夕方、先輩達が、画絹のオーダーメイドのことを、卒業生や山水の人たちと一緒になって、うちのアトリエで話してた。話しがすんで、みんな帰った頃、ドアをノックする人がいた。先輩と私は、遅れてきた山水の人だと思って、入れてしまった。
入ってきたのは、美院とは全く関係のない昆明から来た人だった。日焼けが肌に染みついてて、普通話もおぼつかなく、いかにもあやしい。
この人は、すすけたザックに自分の描いた絵をたくさん詰めて、美院の誰かに批評してもらいに来たのだ。
技術は私よりあるけど、大切な何かが、彼には無くて、先輩が仕方なくいろいろアドバイスしてあげてたけど、その度にいい訳ばかりで、先輩のありがたい言葉を飲み込まない。そもそもその人は、西洋画系志望で、国画ではないので、国画最右翼の花鳥の人に意見を求めるのはお門違いなのだけど、なかなか帰らないで、A4の紙にカラーのボールペンで描かれた絵を、とめどなく先輩に見せていた。
その人の息も切れて、やっとお帰りいただいたところ、先輩がひと言、
「あんあに年食ってて、ただでさえ自分の考えを変えるのは難しいのに、素直に人の意見にうなずかないようでは、絵を学ぶ以前の問題だよ」
これって、ともすれば、自分にも当てはまる可能性のある言葉で、自分は心の中で冷たい汗をかいた。その時、私は先輩の薦めに従って、鳥のお手本の本を買ってきて、なるべく難しそうなのを鉛筆で写していたけど、でも描き方は、中国のやりかたになかなかできなくて、悪戦苦闘していたのだ。

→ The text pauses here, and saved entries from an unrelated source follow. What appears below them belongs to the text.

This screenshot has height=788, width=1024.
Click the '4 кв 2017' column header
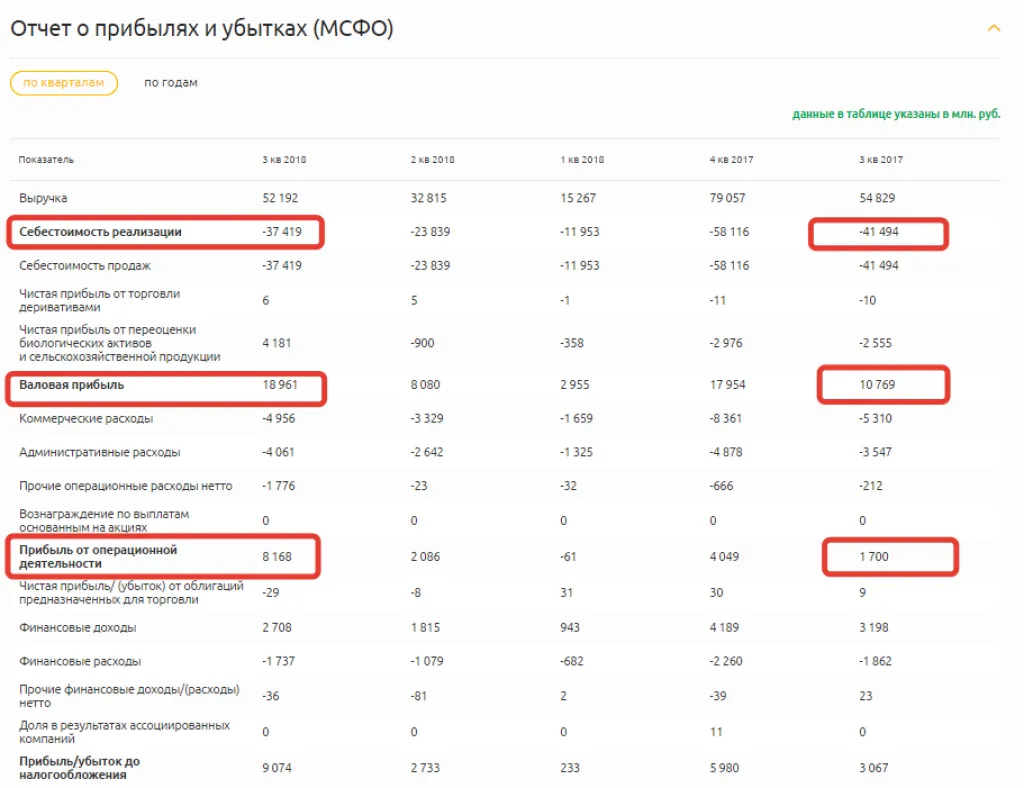[x=731, y=160]
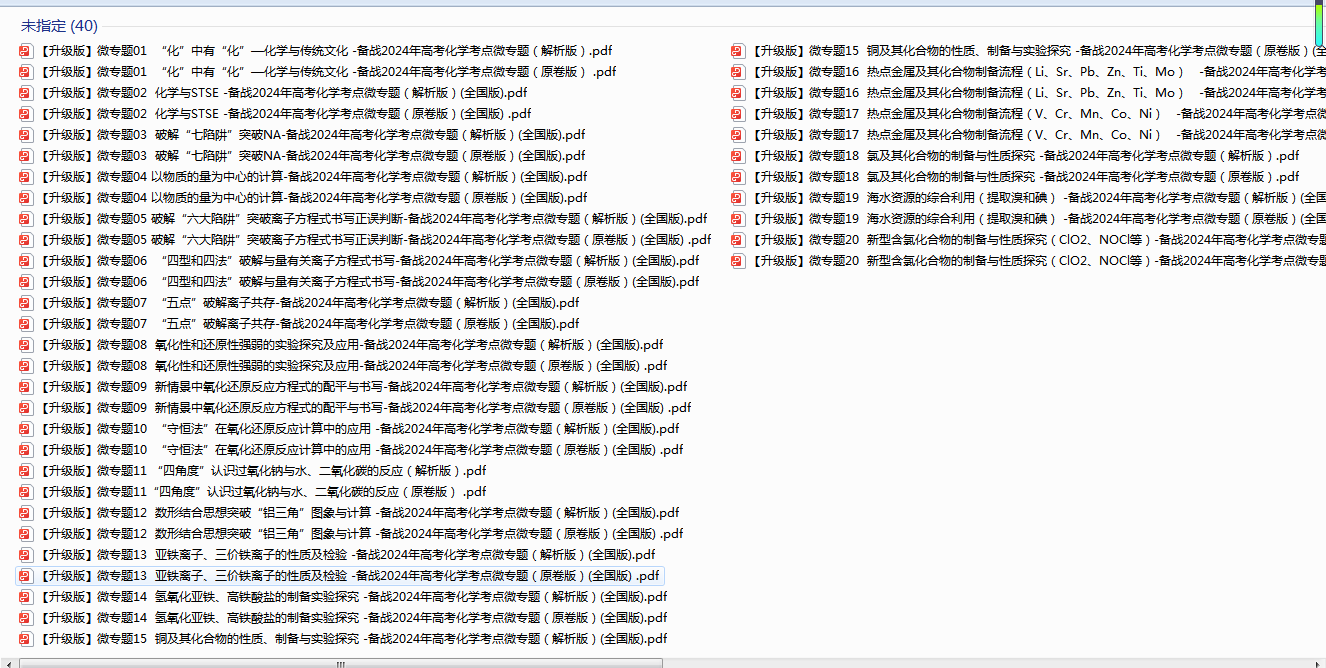Viewport: 1326px width, 668px height.
Task: Click the PDF icon of 微专题08 原卷版 file
Action: [26, 366]
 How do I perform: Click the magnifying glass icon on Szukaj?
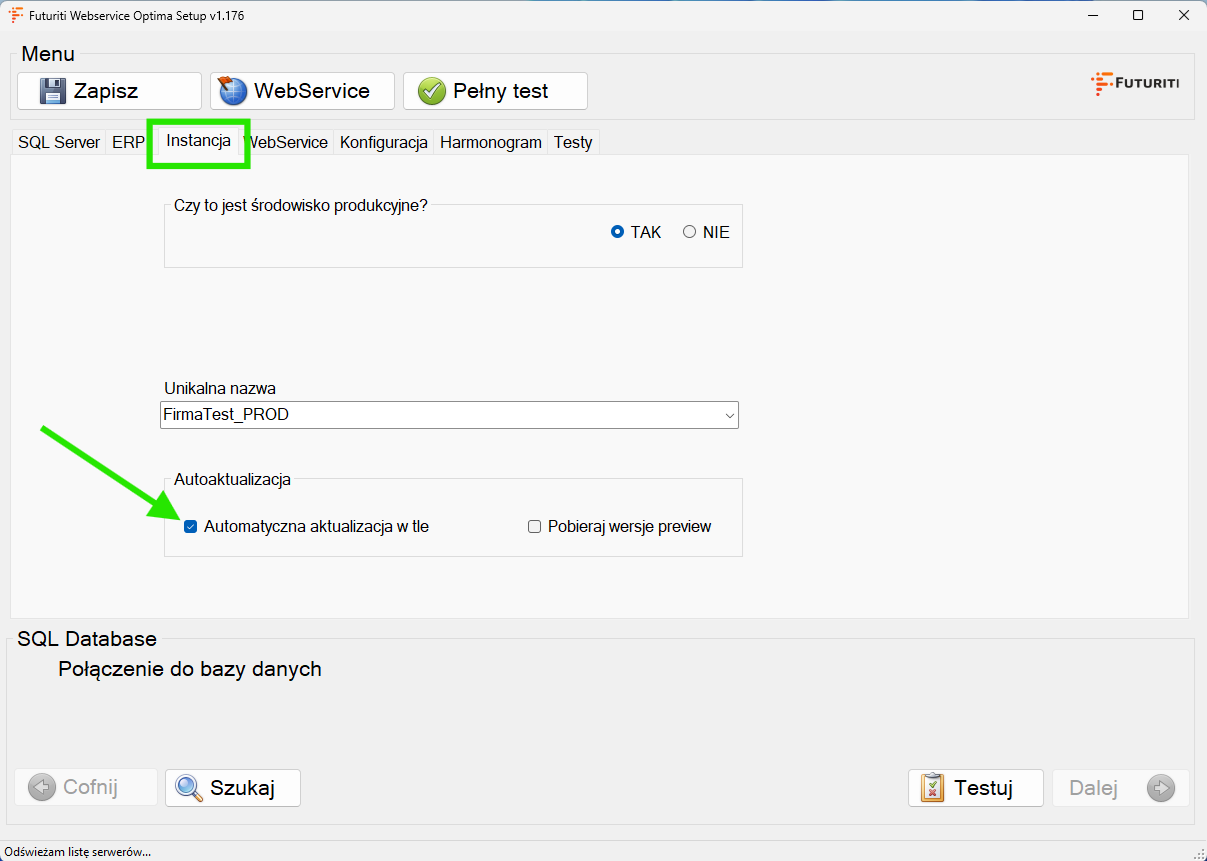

美院ではこういう風に、地方から出てきた画家志望の人が、勝手に学生のスペースに入ってきて、意見を求めることが珍しくないそうだ。だから先輩は平素から、アトリエの中にいても、ドアに鍵をかけるし、私がトイレに行って帰ってきても「誰?」と必ず聞く。
絵の道はけわしい
というか、運命って本当に残酷だ。私がもし、雲南の山の中に生まれてたら、留学生として無試験でのほほんと美院の研究生のアトリエで絵を描いてるなんて夢のまた夢で、彼のように、こ汚いカッコで、いろんな教室のドアを叩いてたかもしれない。逆に、自分の担当教授のように、高名な画家の二世に生まれてれば、純粋な英才教育をうけて、幼少のころから冷たい風に当たることなく、思う存分、才能を振るうことを楽しんで生きてこれたかも知れない
。
仏教徒や回教徒の寺院の近くに、よく「知識は運命を変える」なんて看板がわざとらしく掲げられてたりするけど、知識なんて生易しいものじゃ、こんな運命は変えられない。
生きてる情報を掴んで、お小遣いつきで留学できてる幸運に感謝。謙虚になります。